Client-Side Rate Limiting

To avoid overloading servers, we can implement client-side rate limiting using asyncio.sleep():

import asyncio
import aiohttp

DELAY = 1 # seconds between requests

async def fetch(session, url):
    async with session.get(url) as response:
        await asyncio.sleep(DELAY)
        return await response.text()

This pauses execution for 1 second between each request, limiting ourselves to 1 request per second.

For more complex policies, we can use a semaphore initialized with max requests per time period.

Client rate limiting prevents servers from banning us for making too many rapid requests.

Batching Requests for Efficiency

Making individual requests for each URL can be inefficient. To minimize latency, we can batch multiple requests together:

import asyncio
import aiohttp


async def bulk_fetch(session, urls):
    tasks = []
    for url in urls:
        task = asyncio.create_task(fetch(session, url))
        tasks.append(task)

    results = await asyncio.gather(*tasks)
    return results

# main() omitted

Rather than await each request, we launch them all as tasks first. The await the batched results all together.

This allows the requests to start in parallel. Batching avoids roundtrips while still retaining asynchronous concurrency.

For 100s of URLs, batched requests dramatically cut down on unnecessary latency between each call.

Streaming Response Data

For large responses, we may want to process the data incrementally rather than buffering everything in memory.

AIOHTTP enables streaming using the content attribute:

async def fetch(session, url):
    async with session.get(url) as response:
        async for chunk in response.content:
            process_data(chunk) 

The response content can be asynchronously iterated over to yield chunks of data as they arrive from the server.

This avoids having to load massive responses into memory. The data can be processed and discarded incrementally.

Useful for extracting key info from large files or downloading huge media assets from scraping.

Concurrency vs Parallelism

An important distinction in asynchronous programming is concurrency vs parallelism:

  • Concurrency means multiple tasks make progress simultaneously by interleaving execution on a single thread. The tasks share CPU resources.

  • Parallelism is when multiple tasks literally run at the exact same time across multiple CPUs/cores.

Asyncio enables concurrency using a single-threaded event loop. Because it uses cooperative multitasking, computations run concurrently but not in parallel.

To utilize multiple cores, multiprocessing can be used in addition to asyncio. But concurrency is often sufficient and simpler for IO-heavy workloads.

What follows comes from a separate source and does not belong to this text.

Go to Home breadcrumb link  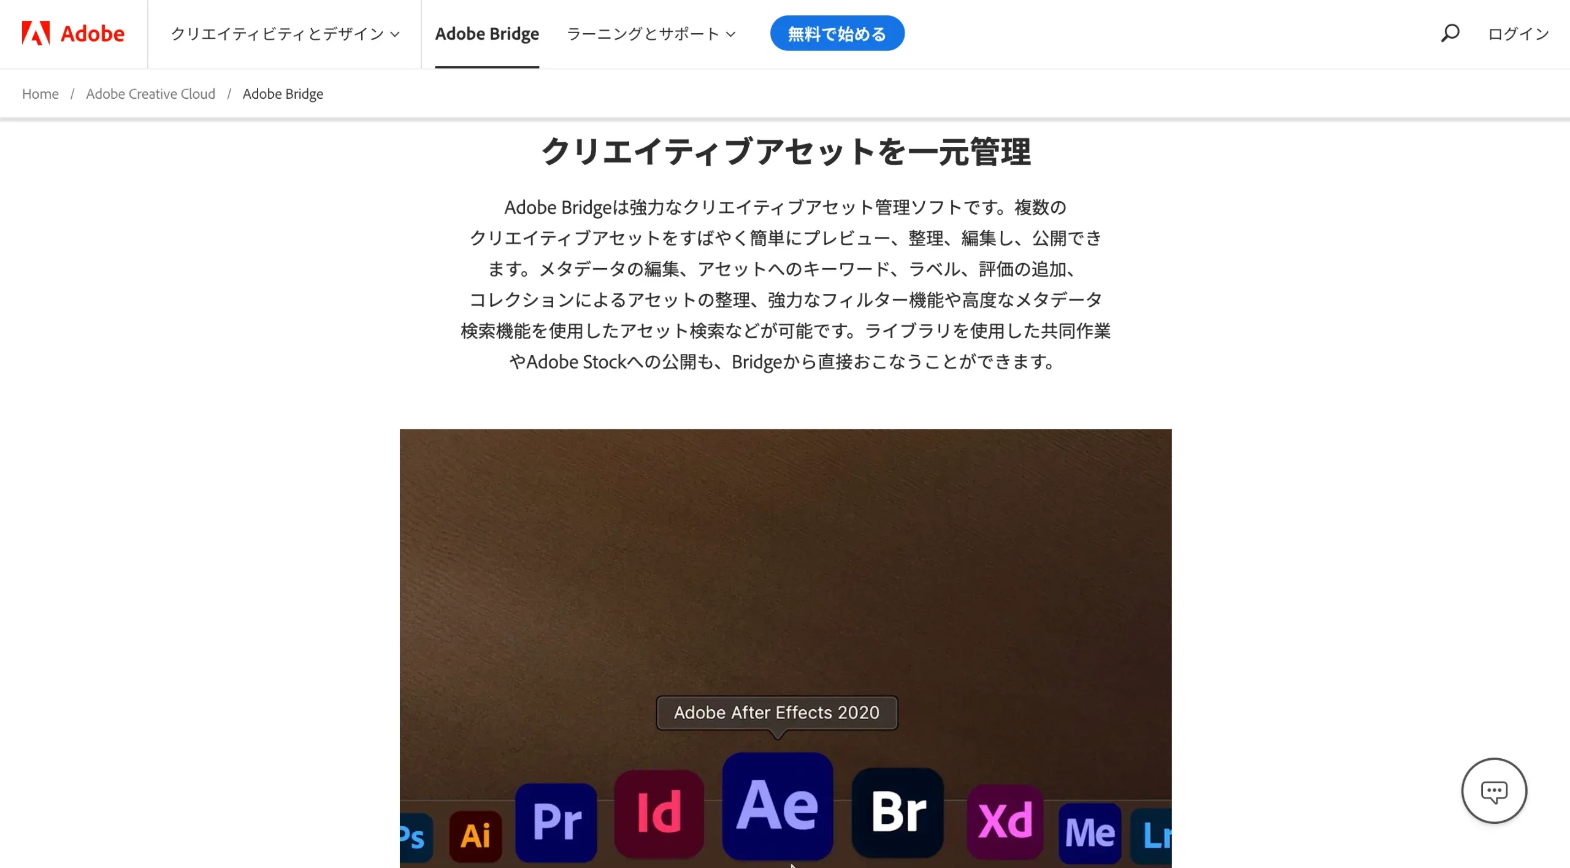pos(40,94)
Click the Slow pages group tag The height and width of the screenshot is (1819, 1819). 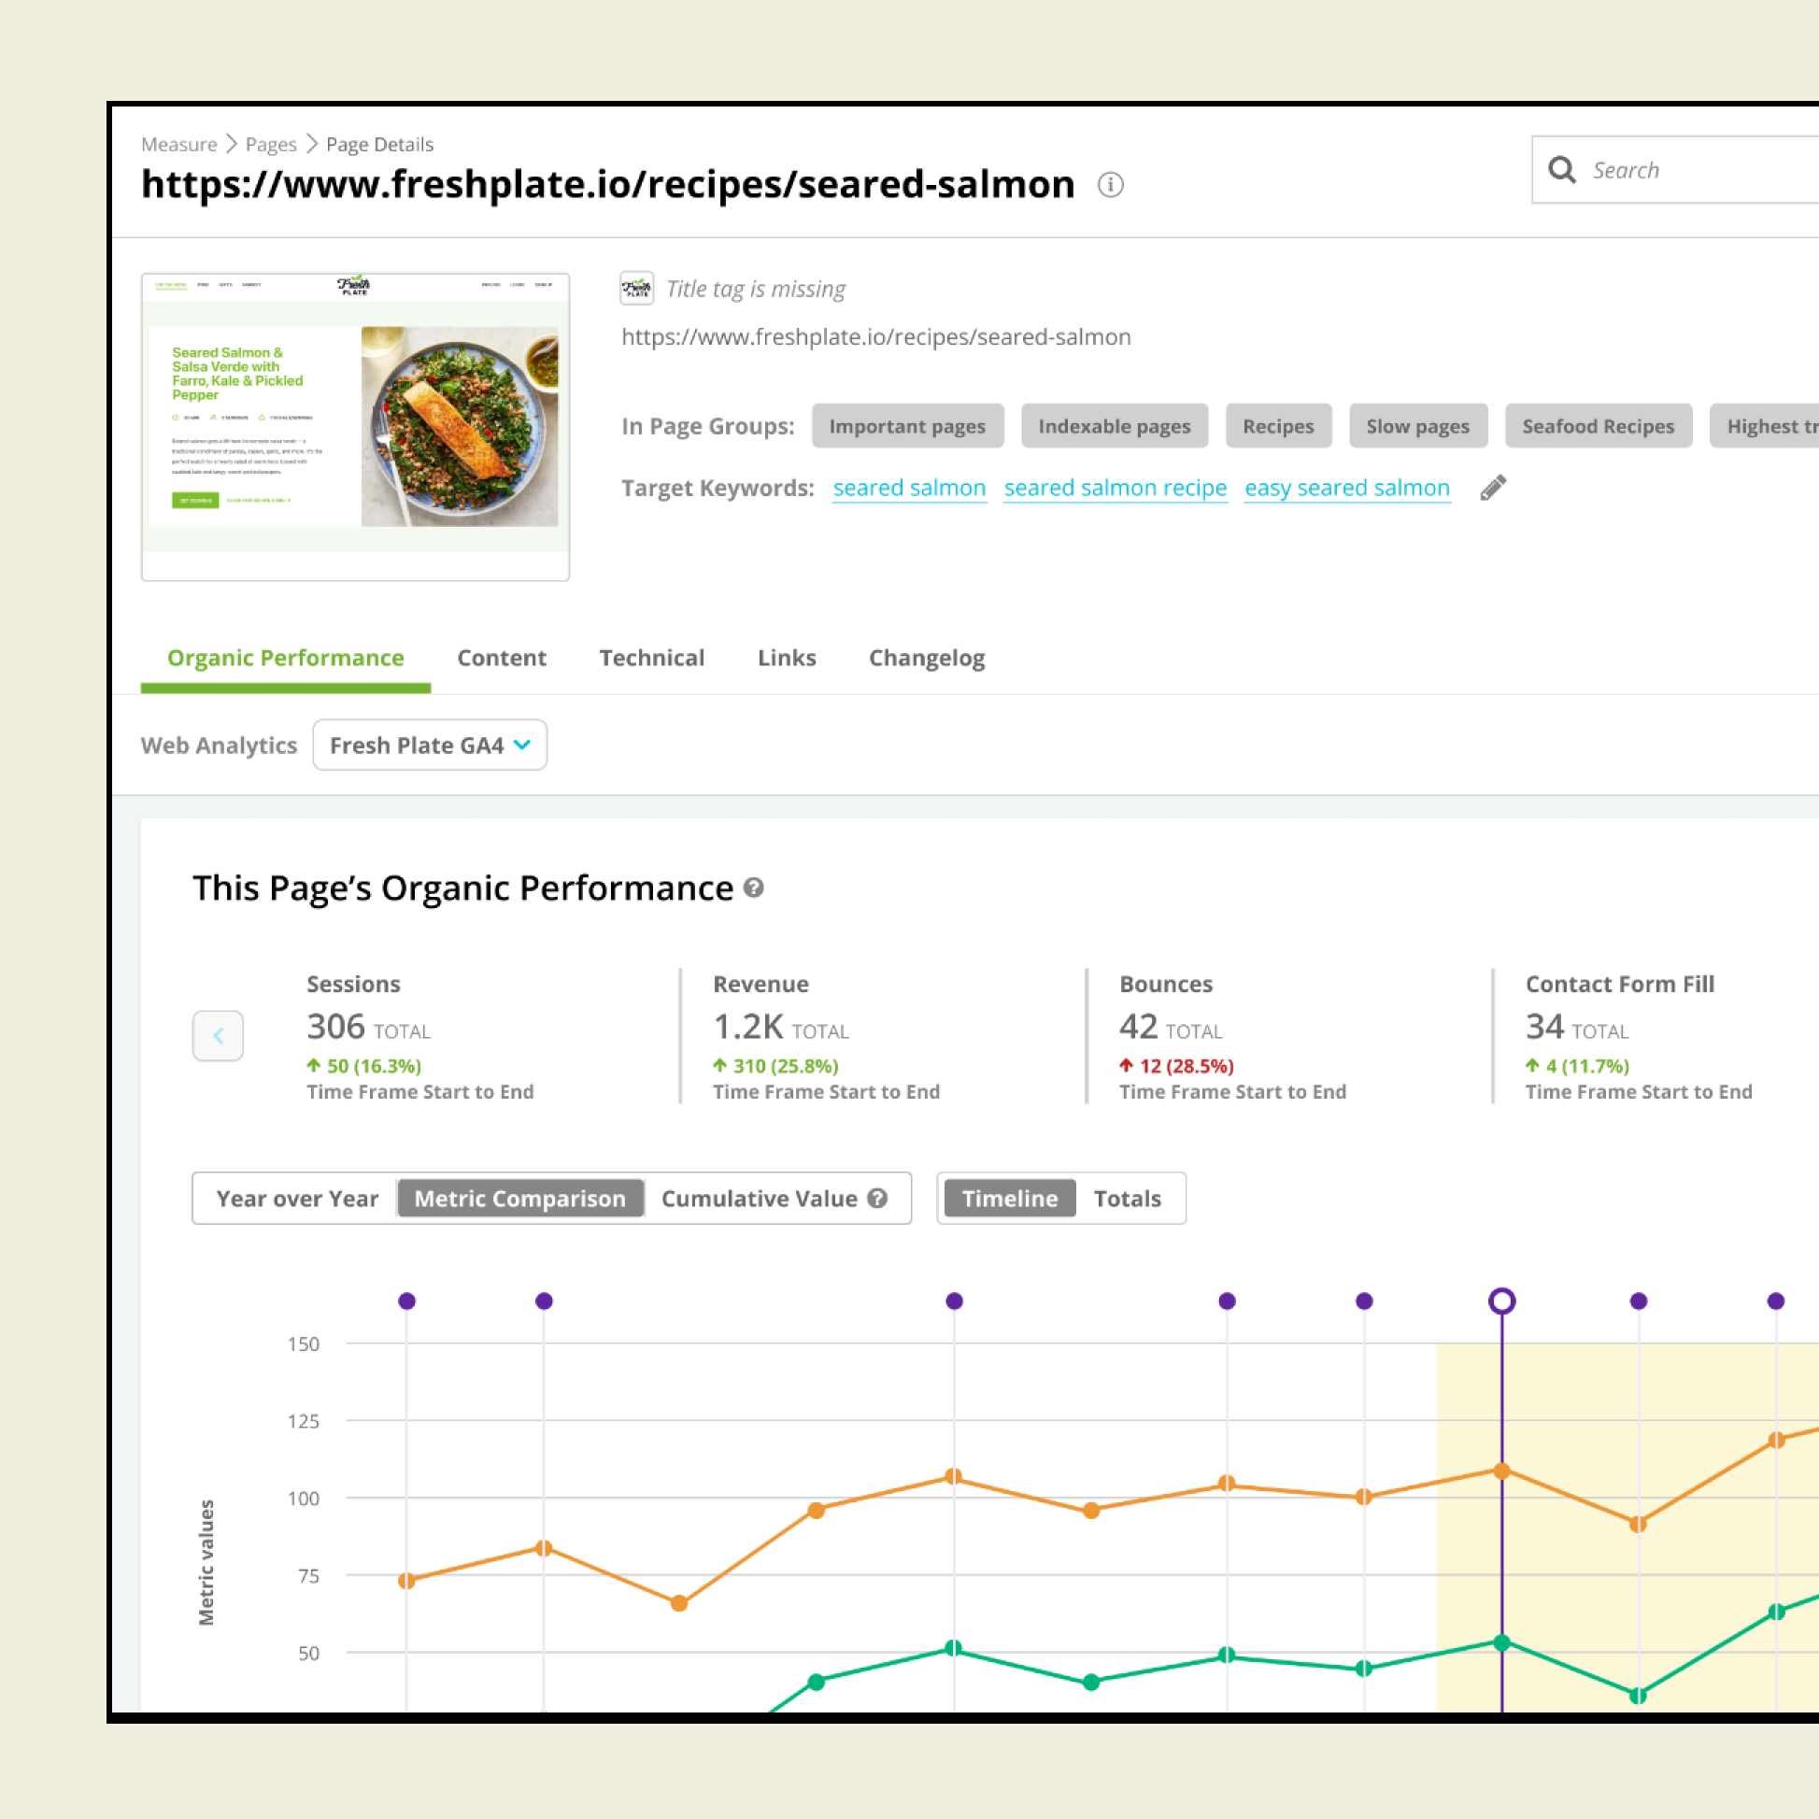point(1417,427)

Pros and Cons of Asynchronous Programming

Here are some key benefits and downsides of async programming:

Pros:

  • Prevent blocking for higher throughput, scalability
  • Simpler than multithreading – no locks or race conditions
  • Lightweight coroutines have low overhead vs threads
  • Non-blocking design enables reactive, real-time systems

Cons:

  • Asynchronous code can be harder to reason about
  • Callbacks/chaining can obscure program flow vs sync code
  • Debugging and testing is more complex
  • CPU-bound tasks don‘t benefit from non-blocking calls

The benefits typically outweigh the downsides for IO-heavy tasks like web scraping. But async shouldn‘t be used blindly or it can make simple code complex.

Conclusion

In this guide, we covered the fundamentals of asynchronous programming in Python and how it can be applied to make non-blocking HTTP requests using AIOHTTP for efficient web scraping.

Key topics included:

  • How asyncio and async/await enable concurrency in Python
  • Why asynchronous requests help speed up web scraping workloads
  • Performing basic and advanced async operations with AIOHTTP
  • Patterns like batching, error handling and rate limiting
  • Differences between concurrency and parallelism

By embracing asynchronous programming, you can make your Python web scrapers significantly faster, more scalable and resilient when dealing with multiple requests.

AIOHTTP provides a clean and idiomatic API for async HTTP backed by the solid foundation of asyncio. It removes much of the complexity traditionally associated with non-blocking I/O.